# Fixed-point representation for quantization

26 May 2023 by David CorvoysierAs explained in my introduction to Machine Learning quantization, the quantization of a ML model produces a graph of operations applied on quantized tensors.

Quantized tensors are actually integer tensors that share the same float scale and integer zero-point.

The implementation of the quantized operations is device-specific.

One of the main design decision is how the inputs, weights and output float scales are propagated and applied in the quantized graph.

In two other posts I will explain how is is possible to use integer arithmetic operators for that purpose if the scales are represented as fixed-point numbers.

This posts is a brief introduction to the fixed-point representation and to the fixed-point arithmetic operators.

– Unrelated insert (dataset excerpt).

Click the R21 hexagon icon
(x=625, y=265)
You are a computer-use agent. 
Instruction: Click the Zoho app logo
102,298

## Fixed-point representation

Before the introduction of the floating point representation, decimal values were expressed using a fixed-point representation.

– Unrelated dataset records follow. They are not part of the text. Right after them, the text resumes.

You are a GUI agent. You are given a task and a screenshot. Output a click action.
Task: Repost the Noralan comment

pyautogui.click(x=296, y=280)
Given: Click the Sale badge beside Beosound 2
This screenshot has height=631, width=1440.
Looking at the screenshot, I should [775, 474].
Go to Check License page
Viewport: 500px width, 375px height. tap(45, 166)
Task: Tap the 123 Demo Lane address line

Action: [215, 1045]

This representation also uses a mantissa and an exponent, but the latter is implicit: it defines the number of bits in the mantissa dedicated to the fractional part of the number.

The minimum non-zero value that can be represented for a given number of fractional bits is $2^{-fracbits}$.

For instance, with three fractional bits, the smallest float number than can be represented is $2^{-3} = 0.125$.

Below is an example of an unsigned 8-bit fixed-point number with 4 fractional bits.

.------------------------------------. | 0 1 0 1 | 1 1 1 0 | .------------------------------------. | integer bits | fractional bits | .------------------------------------. | 3 2 1 0 | -1 -2 -3 -4 | '------------------------------------'

The decimal value of that number is: $2^{2} + 2^{0} + 2^{-1} + 2^{-2} + 2^{-3} = 5.875$

The precision of the representation is directly related to the number of fractional bits.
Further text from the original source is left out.